* _Provided text_:

Bible Commentaries
Greek Testament Critical Exegetical Commentary
Matthew 23
1.] Much of the matter of this discourse is to be found in Luke 11:1-54; Luke 13:1-35. On its appearance there, see the notes on those passages. There can, I think, be no doubt that it was delivered, as our Evangelist here relates it, all at one time, and in these the last days of our Lord’s ministry. On the notion entertained by some recent critics, of St. Matthew having arranged the scattered sayings of the Lord into longer discourses, see Prolegomena to Matthew. A trace of this discourse is found in Mark 12:38-40; Luke 20:45-47. In the latter place it is spoken to the disciples, in hearing of the crowd: which (see Matthew 23:8 ff.) is the exact account of the matter. It bears many resemblances to the Sermon on the Mount, and may be regarded as the solemn close, as that was the opening, of the Lord’s public teaching. It divides itself naturally into three parts: (1) introductory description of the Scribes and Pharisees, and contrast to Christ’s disciples (Matthew 23:1-12): (2) solemn denunciations of their hypocrisy (Matthew 23:14-33): (3) conclusion, and mournful farewell to the temple and Jerusalem.

* _Extracted data_:
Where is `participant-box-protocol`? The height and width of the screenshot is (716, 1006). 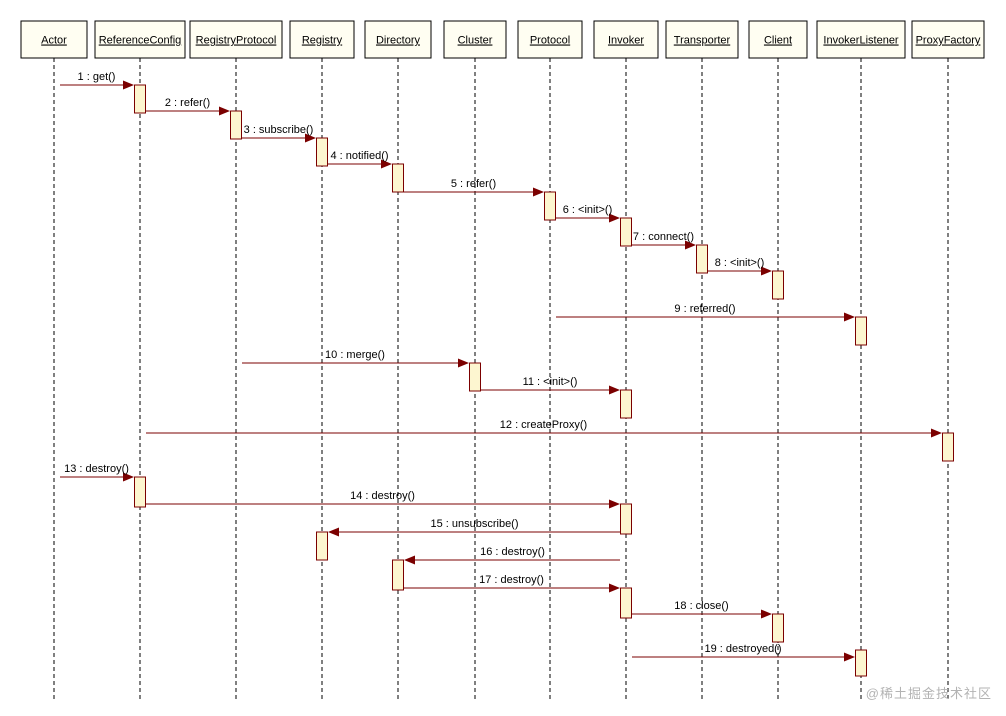
participant-box-protocol is located at coordinates (550, 40).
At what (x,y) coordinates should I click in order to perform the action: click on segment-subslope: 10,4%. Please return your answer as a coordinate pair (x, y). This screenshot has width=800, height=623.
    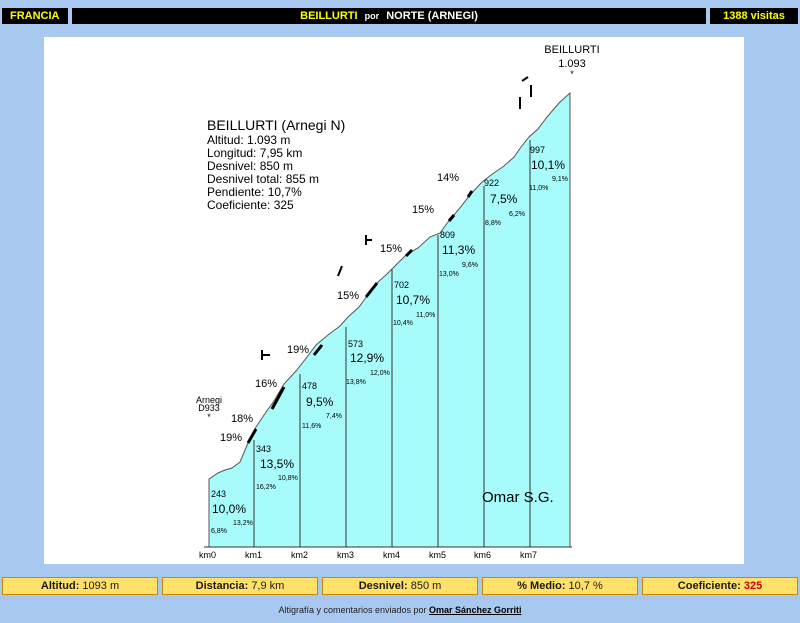
    Looking at the image, I should click on (403, 324).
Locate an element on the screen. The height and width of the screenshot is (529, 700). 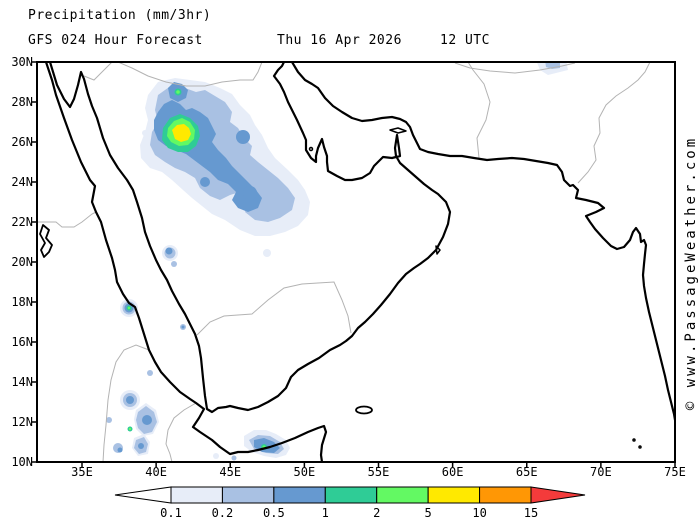
island-bahrain is located at coordinates (311, 149).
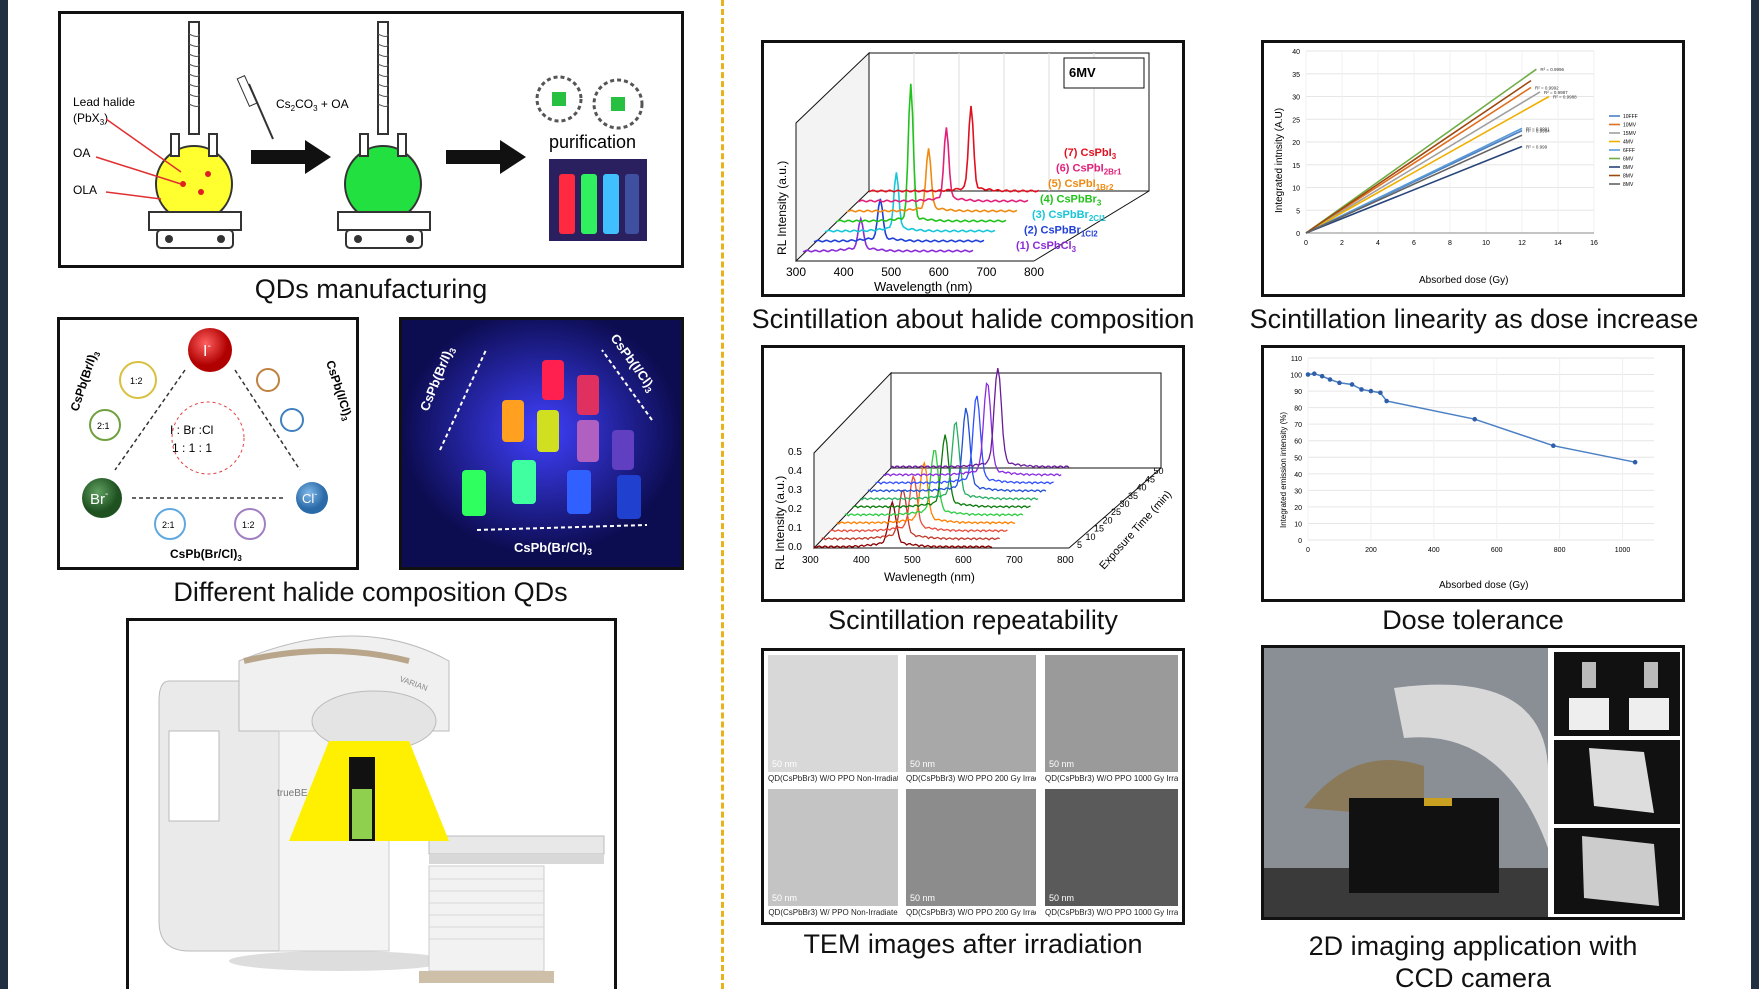 This screenshot has height=994, width=1759. What do you see at coordinates (1473, 782) in the screenshot?
I see `imaging-panel` at bounding box center [1473, 782].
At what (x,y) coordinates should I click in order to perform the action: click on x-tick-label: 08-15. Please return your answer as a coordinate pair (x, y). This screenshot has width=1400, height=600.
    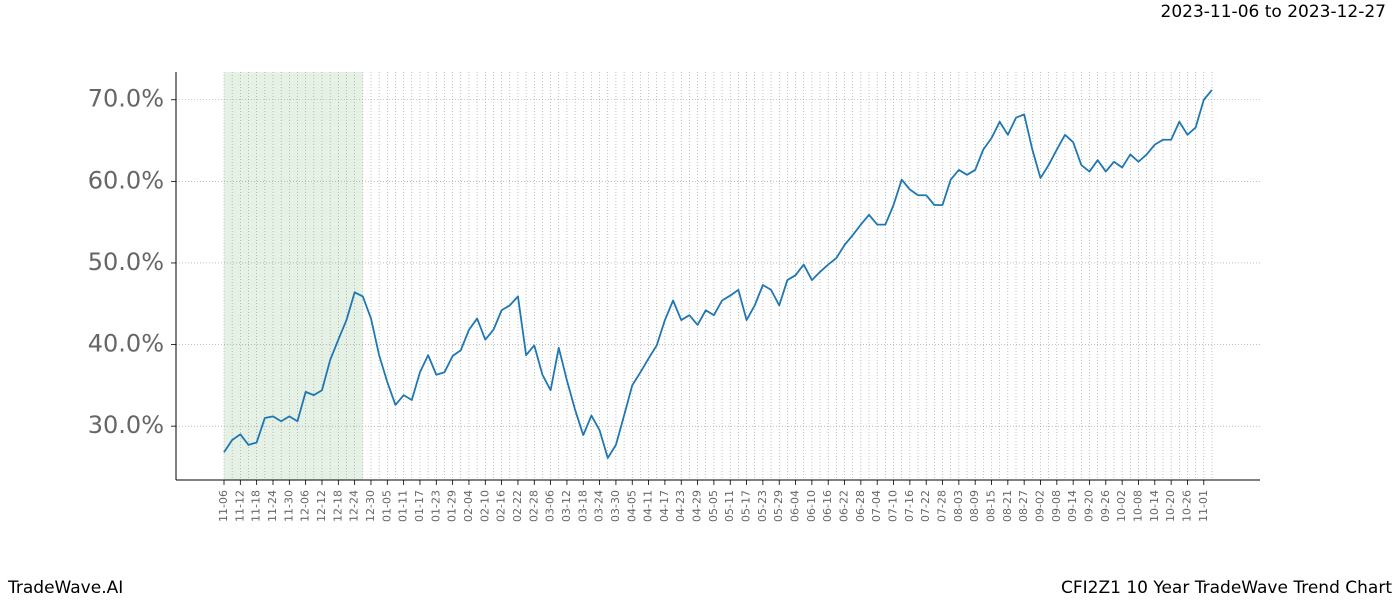
    Looking at the image, I should click on (992, 506).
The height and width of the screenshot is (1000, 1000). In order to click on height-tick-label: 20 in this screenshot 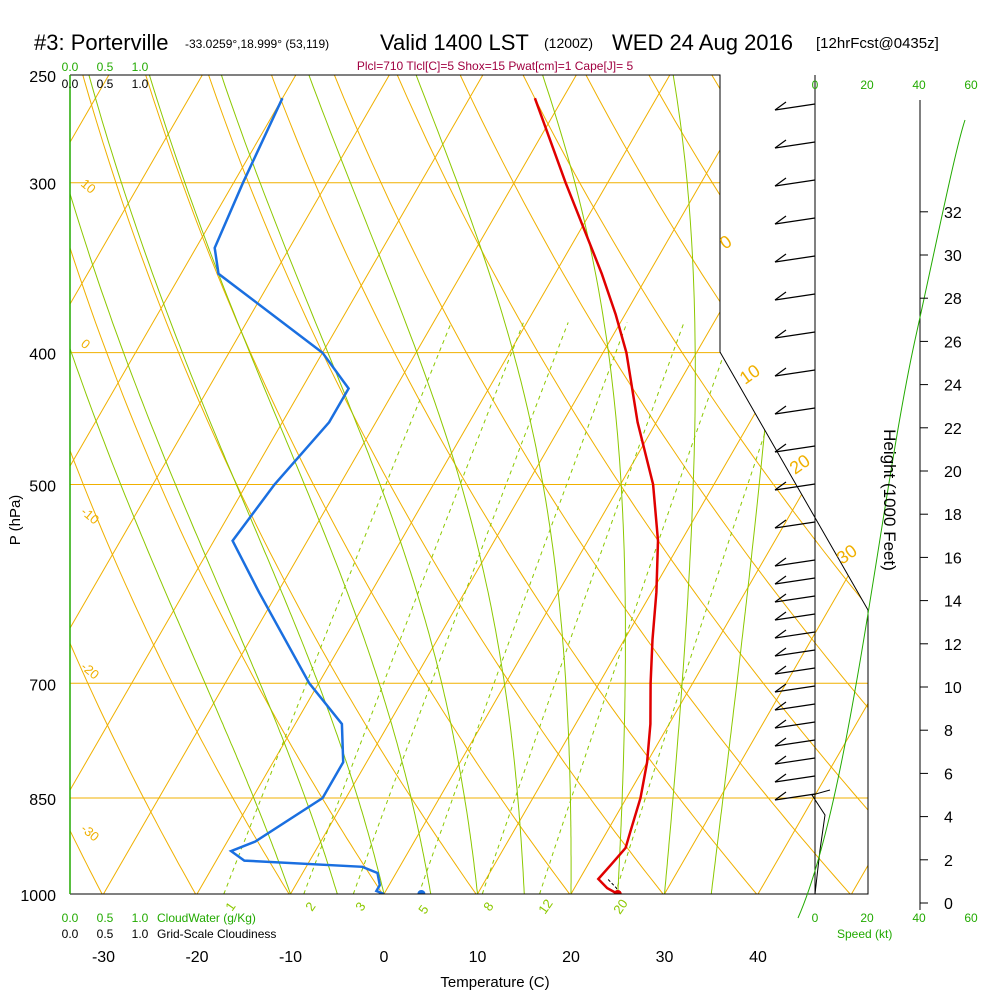, I will do `click(953, 472)`.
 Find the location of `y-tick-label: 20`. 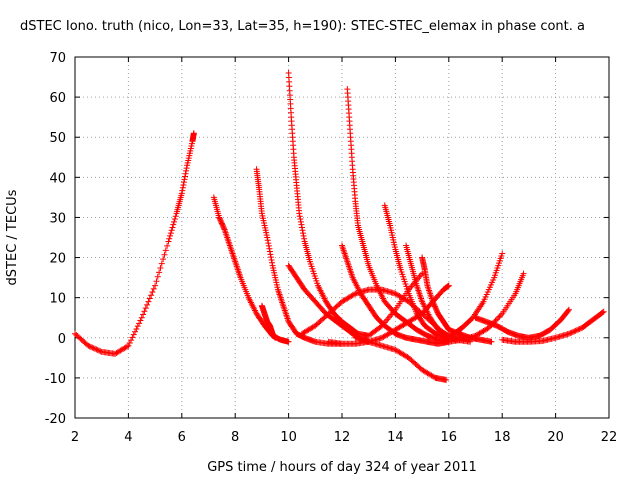

y-tick-label: 20 is located at coordinates (58, 260).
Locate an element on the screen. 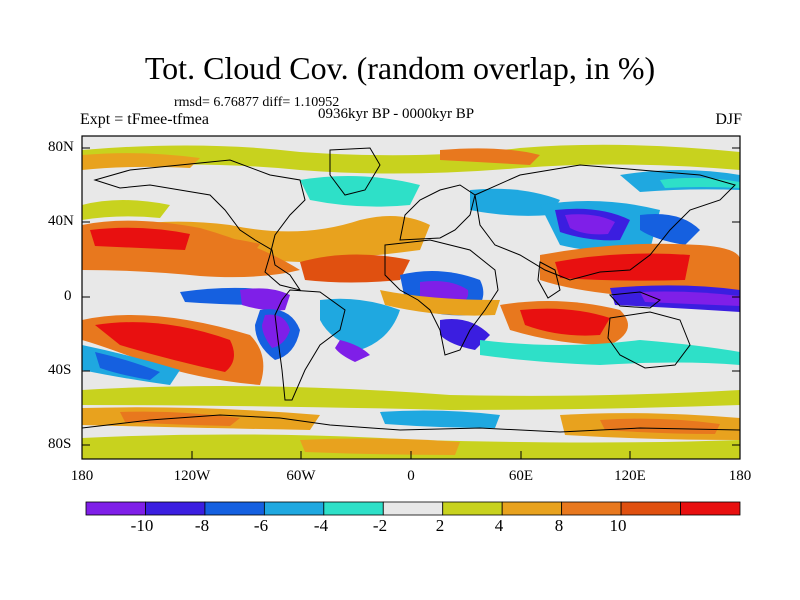  stats-text: rmsd= 6.76877 diff= 1.10952 is located at coordinates (257, 102).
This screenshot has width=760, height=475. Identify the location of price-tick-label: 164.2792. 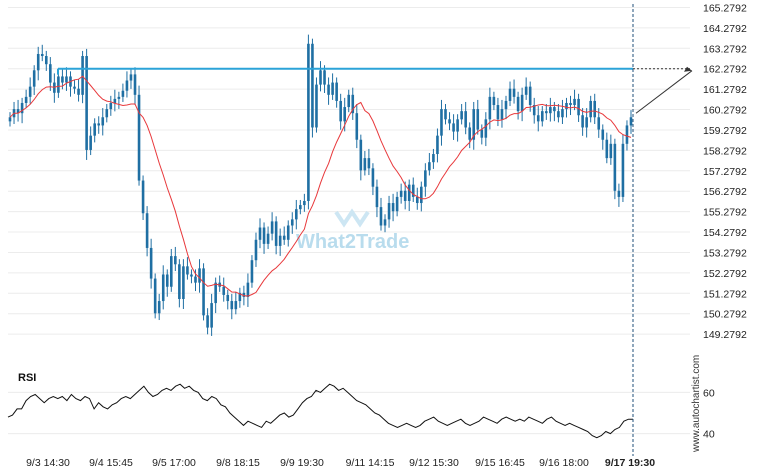
(725, 29).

* _Things to do_:
1 > In the commentary on Matthew 23, to whom is the discourse said to be spoken in Luke 20:45-47?
2 > Extend the commentary on Matthew 23 from the point where it stops.

* _Numbered answers_:
1 > It is spoken to the disciples, in the hearing of the crowd.

2 >
2.] Moses’ seat is the office of judge and lawgiver of the people: see Exodus 2:13-25; Deuteronomy 17:9-13. Our Lord says, ‘In so far as the Pharisees and Scribes enforce the law and precepts of Moses, obey them: but imitate not their conduct.’
ἐκάθισαν must not be pressed too strongly, as conveying blame,—‘have seated themselves;’—it is merely stated here as a matter of fact. Matthew 23:8; Matthew 23:10 however apply to their leadership as well as their faults; and declare that among Christians there are to be none sitting on the seat of Christ.
3. πάντα οὖν ὅσα ἄν] The οὖν here is very significant:—because they sit on Moses’ seat: and this clears the meaning, and shews it to be, ‘all things which they, as successors of Moses, out of his law, command you to observe, do;’ there being a distinction between their lawful teaching as expounders of the law, and their frivolous traditions superadded thereto, and blamed below.
ποιήσατε, do, as occasion arises. τηρεῖτε, observe, having respect to them as a constant rule of conduct. The present binds on the habitual practice to the mere momentary act of the aorist.
4.] The warning was, imitate them not—for they do not themselves what they enjoin on others. And this verse must be strictly connected with Matthew 23:3. The φορτία then are not, as so often misinterpreted (even by Olshausen, i. 834), human traditions and observances, but the severity of the law, which they enforce on others, but do not observe (see Romans 2:21-23): answering to the βαρύτερα τοῦ νόμου of Matthew 23:23. The irksomeness and unbearableness of these rites did not belong to the Law in itself, as rightly explained, but were created by the rigour and ritualism of these men, who followed the letter and lost the spirit: ‘omnem operam impendebant (says Grotius) ritibus urgendis et ampliandis.’
τῷ δακ. αὐτῶν, not αὑτῶν: the emphasis is not on the pronoun, but on the δακτύλῳ. As a general rule, when the pron. is simply reflexive, the smooth breathing should always be printed.
5–7.] But whatever they do perform, has but one motive.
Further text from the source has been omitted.